PLAYSTUDIOS, Inc.'s (NASDAQ:MYPS) Shares Climb 28% But Its Business Is Yet to Catch Up

By
Simply Wall St
Published
April 08, 2022
NasdaqGM:MYPS
Source: Shutterstock

The PLAYSTUDIOS, Inc. (NASDAQ:MYPS) share price has done very well over the last month, posting an excellent gain of 28%. Still, the 30-day jump doesn't change the fact that longer term shareholders have seen their stock decimated by the 50% share price drop in the last twelve months.

After such a large jump in price, given close to half the companies in the United States have price-to-earnings ratios (or "P/E's") below 16x, you may consider PLAYSTUDIOS as a stock to avoid entirely with its 58.5x P/E ratio. However, the P/E might be quite high for a reason and it requires further investigation to determine if it's justified.
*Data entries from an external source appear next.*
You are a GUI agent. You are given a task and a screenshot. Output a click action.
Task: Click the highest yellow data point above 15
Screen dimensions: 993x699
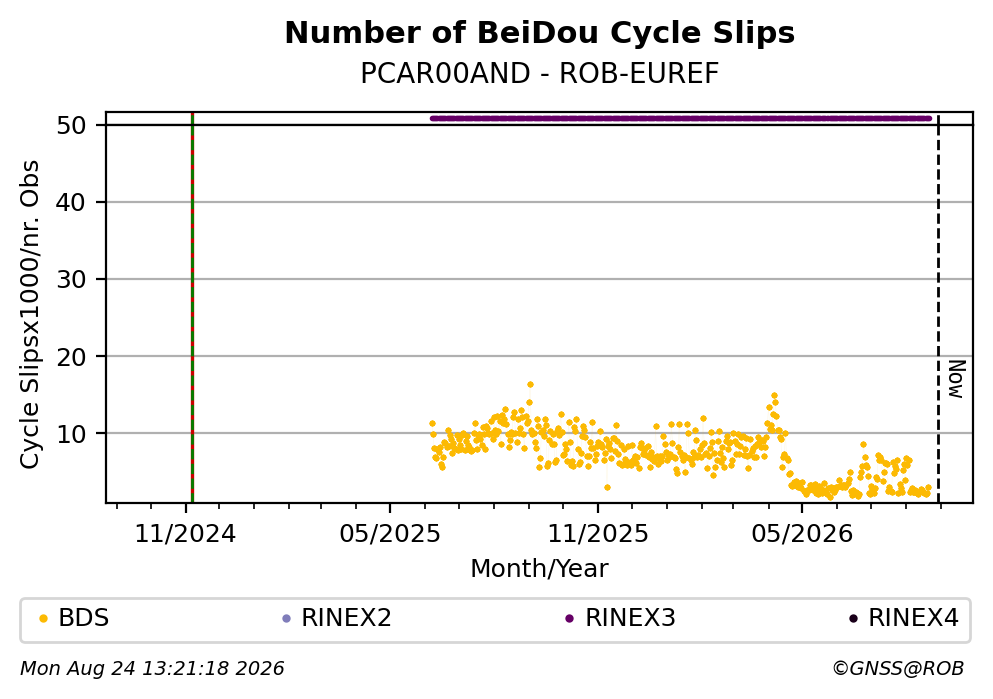pyautogui.click(x=530, y=384)
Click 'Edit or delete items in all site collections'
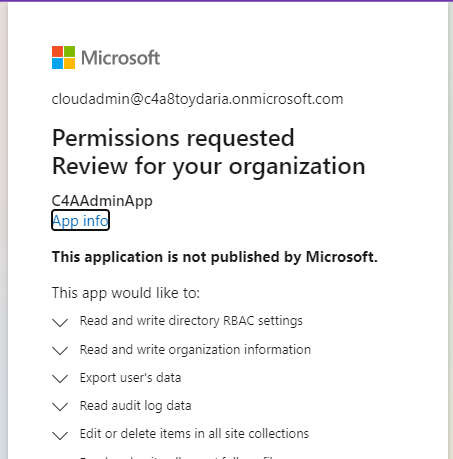 point(194,434)
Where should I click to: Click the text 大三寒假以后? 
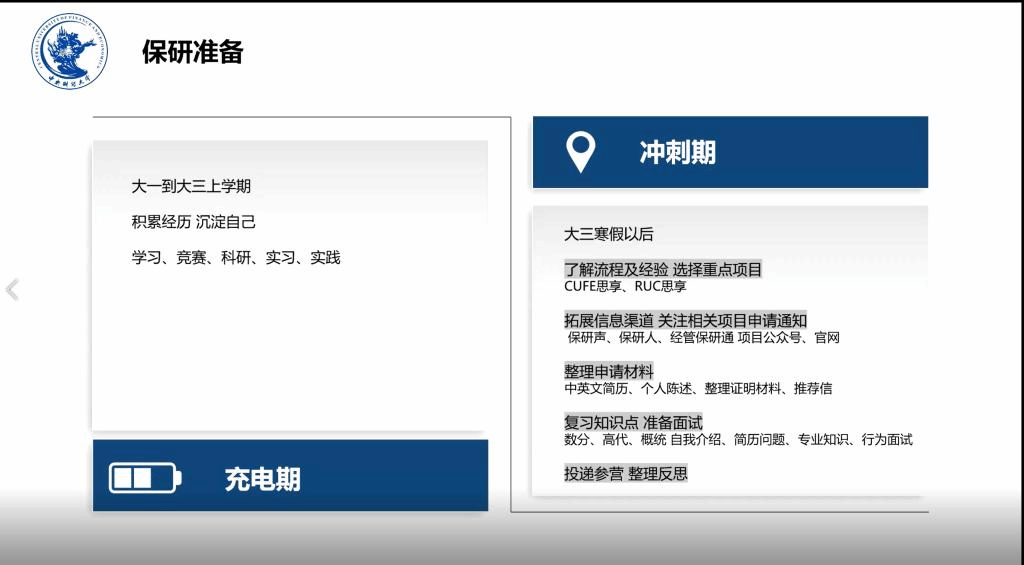(x=608, y=234)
While the market has experienced earnings growth lately, PLAYSTUDIOS' earnings have gone into reverse gear, which is not great. It might be that many expect the dour earnings performance to recover substantially, which has kept the P/E from collapsing. You'd really hope so, otherwise you're paying a pretty hefty price for no particular reason.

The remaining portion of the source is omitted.